What do dropping two into Rae’s Creek have to do with advertising?



Probably nothing.

At 22, Jordan Spieth is arguably the best player in the world. He finished the front nine in 33 making birdies on 6, 7, 8 and 9. That’s four in row in the final round of the Masters, a tournament he won wire to wire last year and was poised to do again this year. So here he was going into the back nine with a 5-stroke lead and he looked untouchable.

But then he bogeys 10, he bogeys 11 and going into the shortest, toughest hole on the course, he forgets how to swing and next thing you know he has a quadruple bogey on the card and has gone from 5 shots up to 3 shots behind. Spieth fought back with birdies on 13 and 15 but a final bogey on 17 closed the door. And what had seemed like a sure thing was gone with the Georgia breeze.

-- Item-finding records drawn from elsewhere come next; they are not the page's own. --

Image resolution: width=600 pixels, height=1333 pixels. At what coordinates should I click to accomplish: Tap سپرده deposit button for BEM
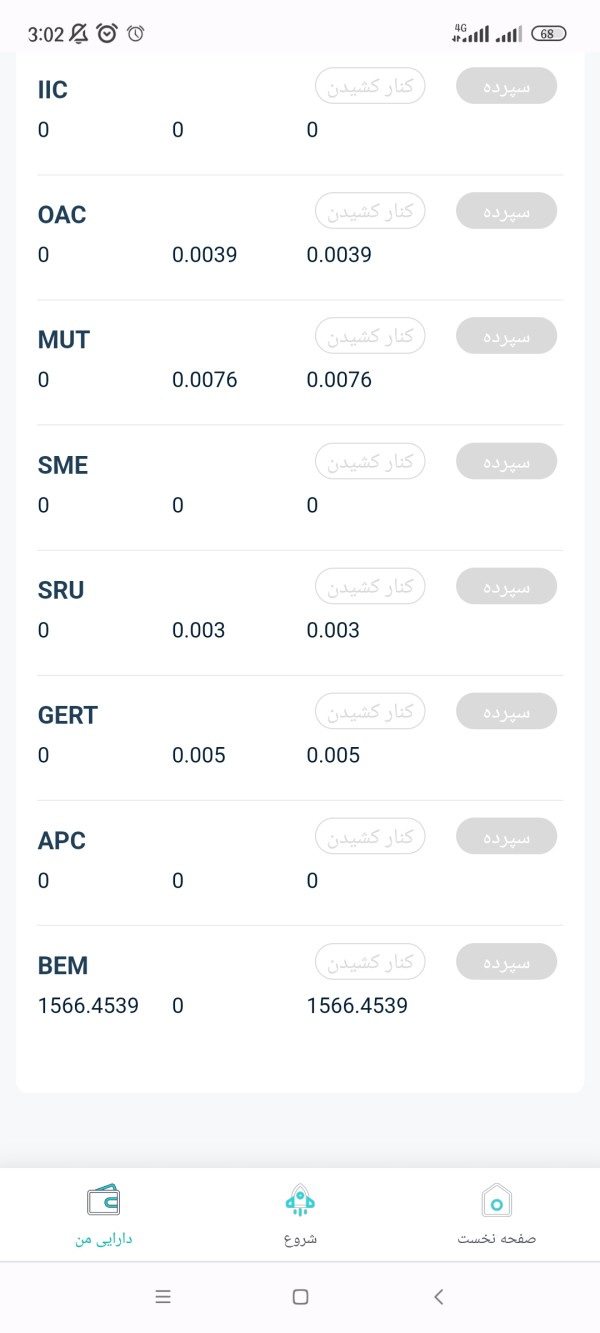pos(506,962)
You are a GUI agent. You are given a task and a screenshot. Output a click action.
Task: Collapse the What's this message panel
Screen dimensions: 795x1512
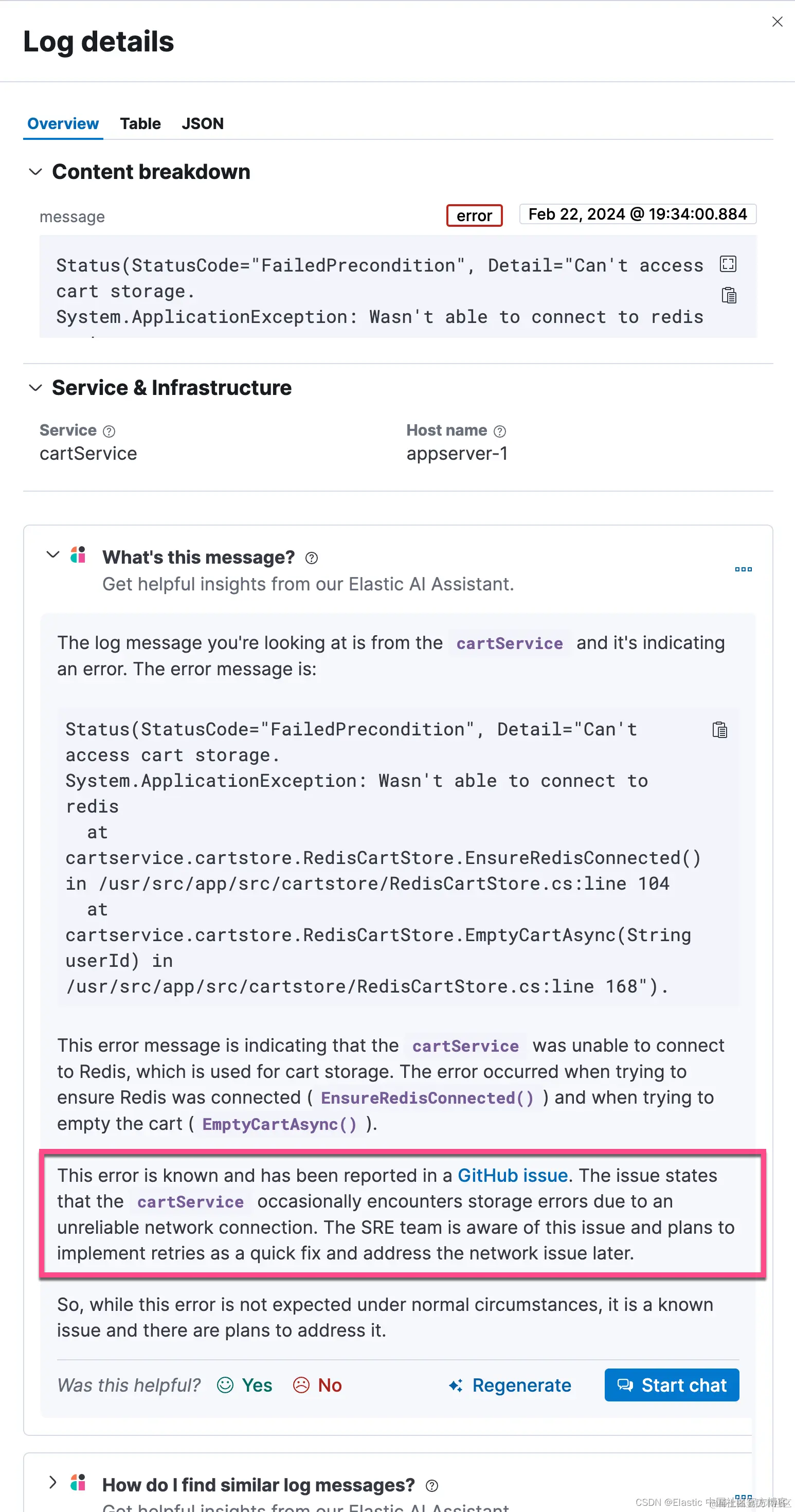53,555
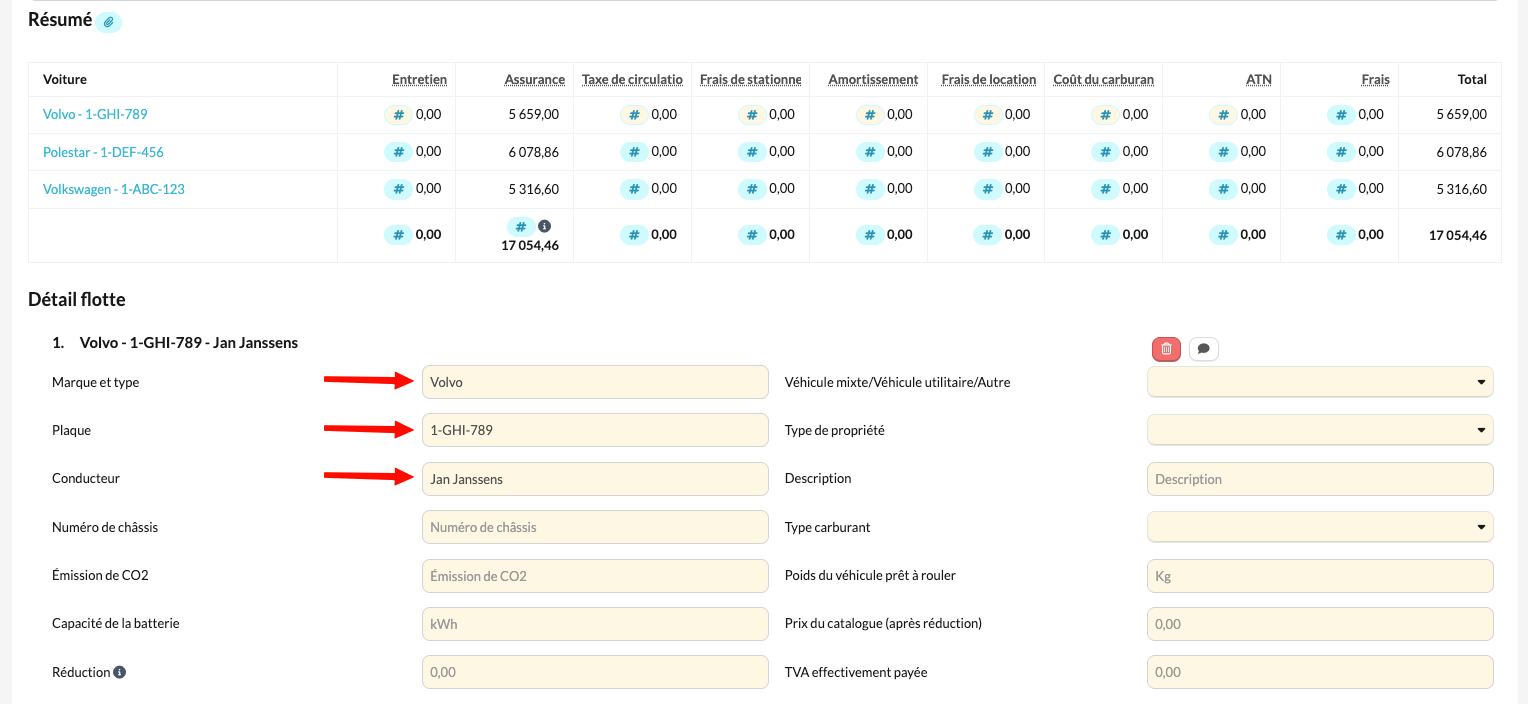Click the info icon beside Réduction
This screenshot has width=1528, height=704.
(119, 672)
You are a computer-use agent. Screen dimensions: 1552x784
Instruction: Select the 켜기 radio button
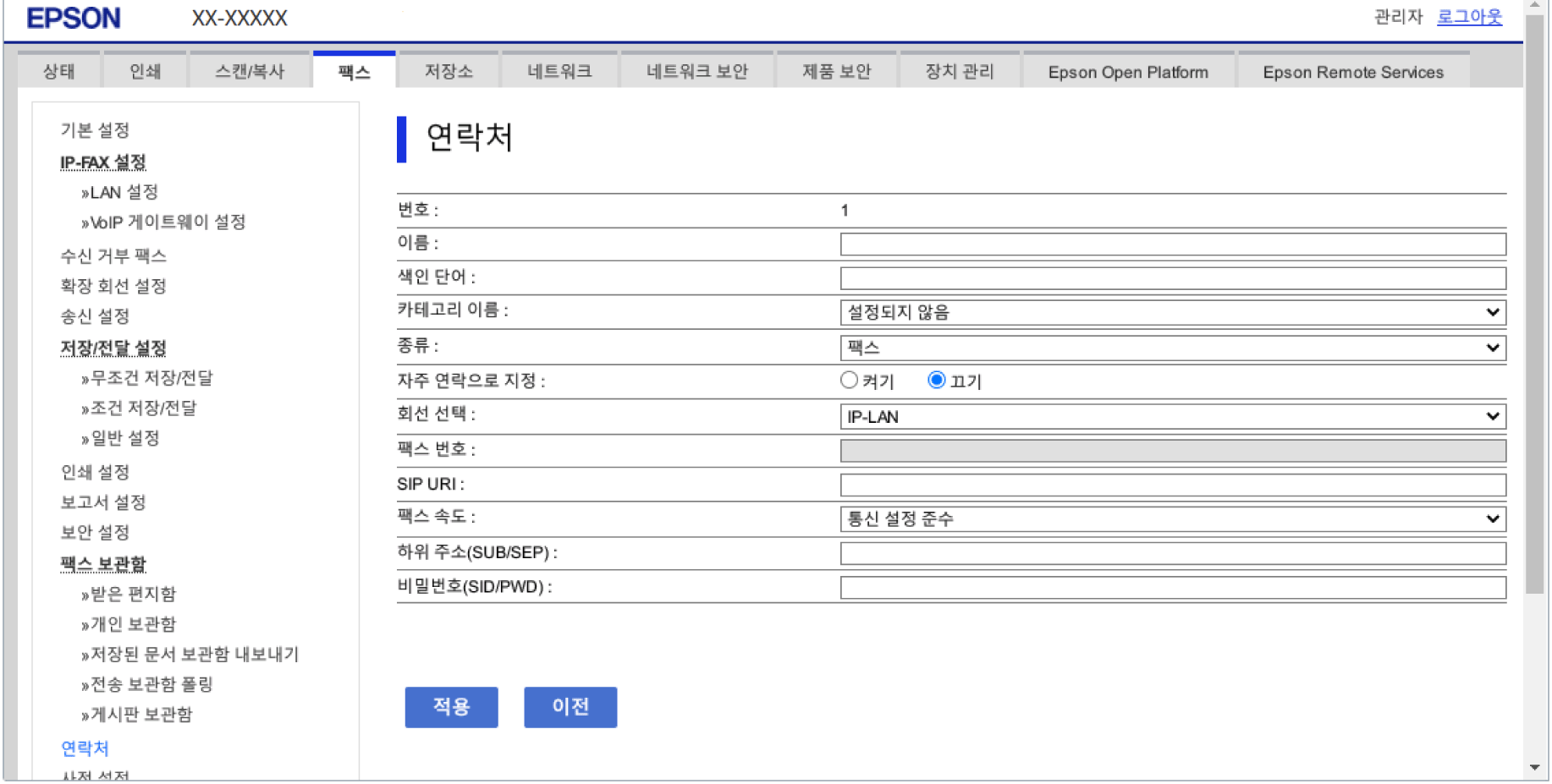[849, 381]
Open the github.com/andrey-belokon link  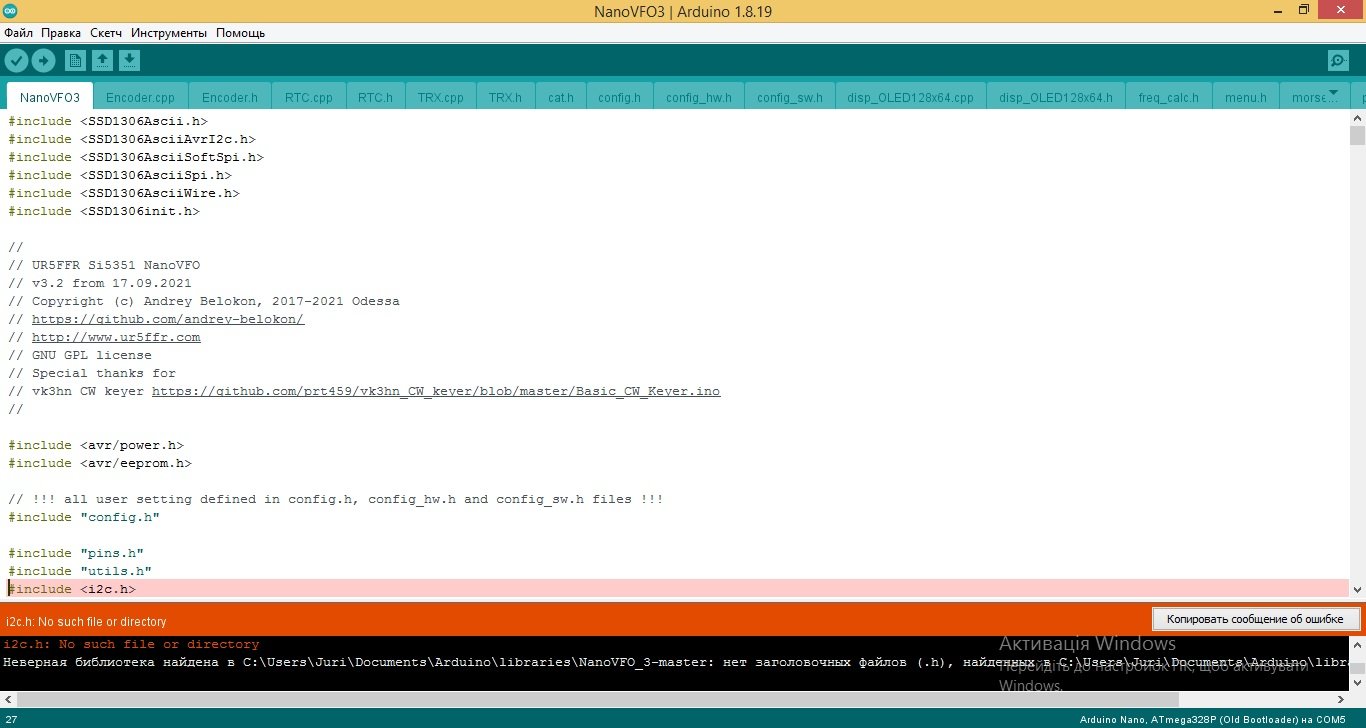tap(168, 320)
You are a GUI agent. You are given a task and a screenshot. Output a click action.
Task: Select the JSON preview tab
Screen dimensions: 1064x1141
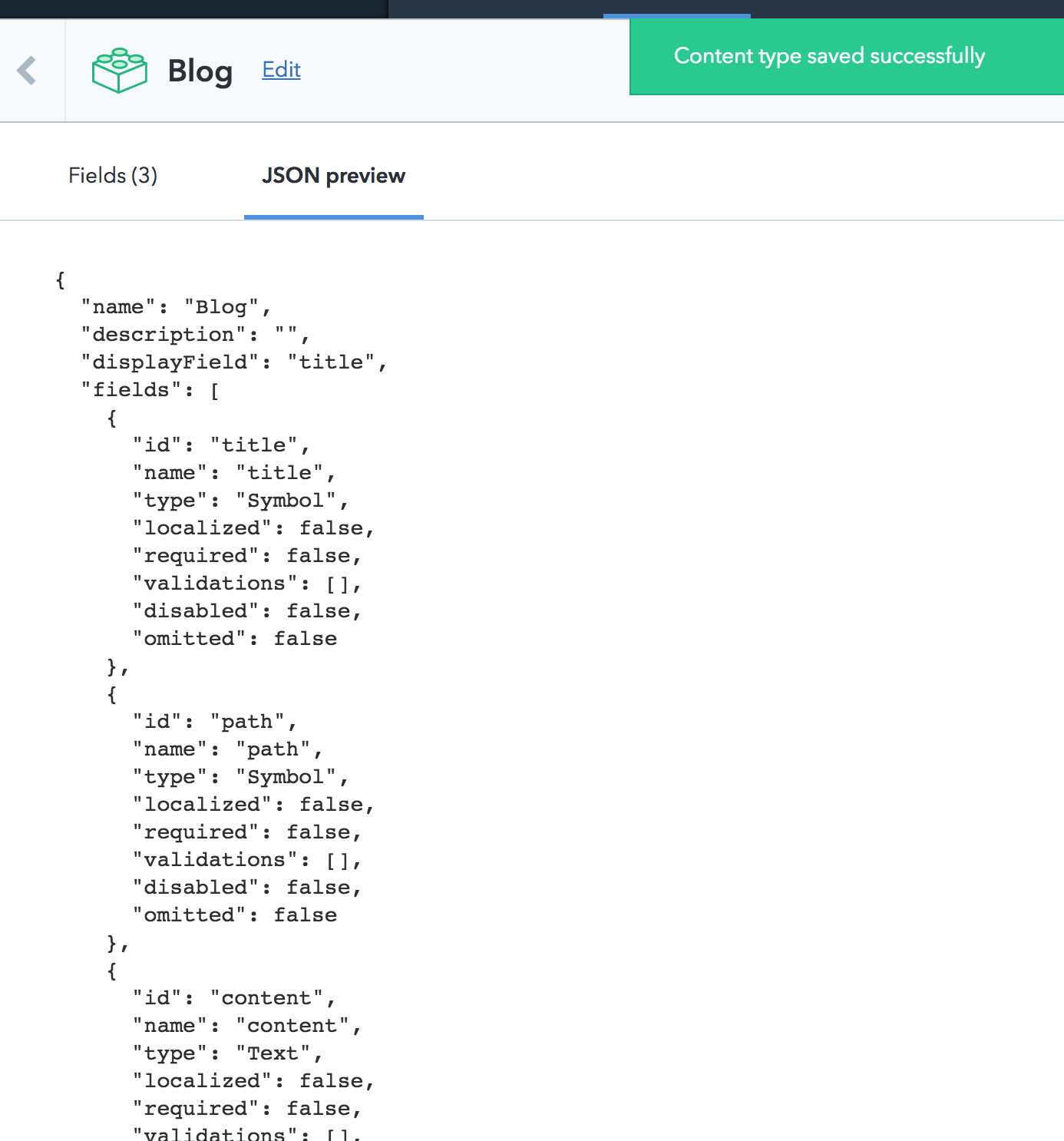pos(333,176)
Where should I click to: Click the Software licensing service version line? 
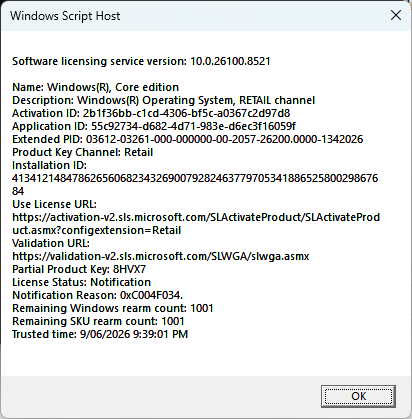click(x=141, y=61)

So what do dropping two into Rae’s Creek have to do with advertising? Maybe everything. Both games are really hard. Both have incredible highs and lows.

There is nothing like the thrill of the chase, the hunt and ultimately the euphoria of winning a big account, winning national awards and helping a client grow their business. It requires all-out effort to win.

Conversely losing the pitch, getting fired from the client — the pain of the loss never goes away.

The fact is to compete at the highest levels you have to lay it all out, total exposure is an occupational hazard whether in sport or business.

The only solace that can be taken from Speith’s collapse was his brilliant interview with Bill Macatee immediately after the round.

Advertising can be a cut-throat business and there are lots of strong personalities, but character counts and I only hope that I can handle myself in victory or defeat as impressively as this 22-year-old kid did. Style and class never get old and are important in business, sport and life.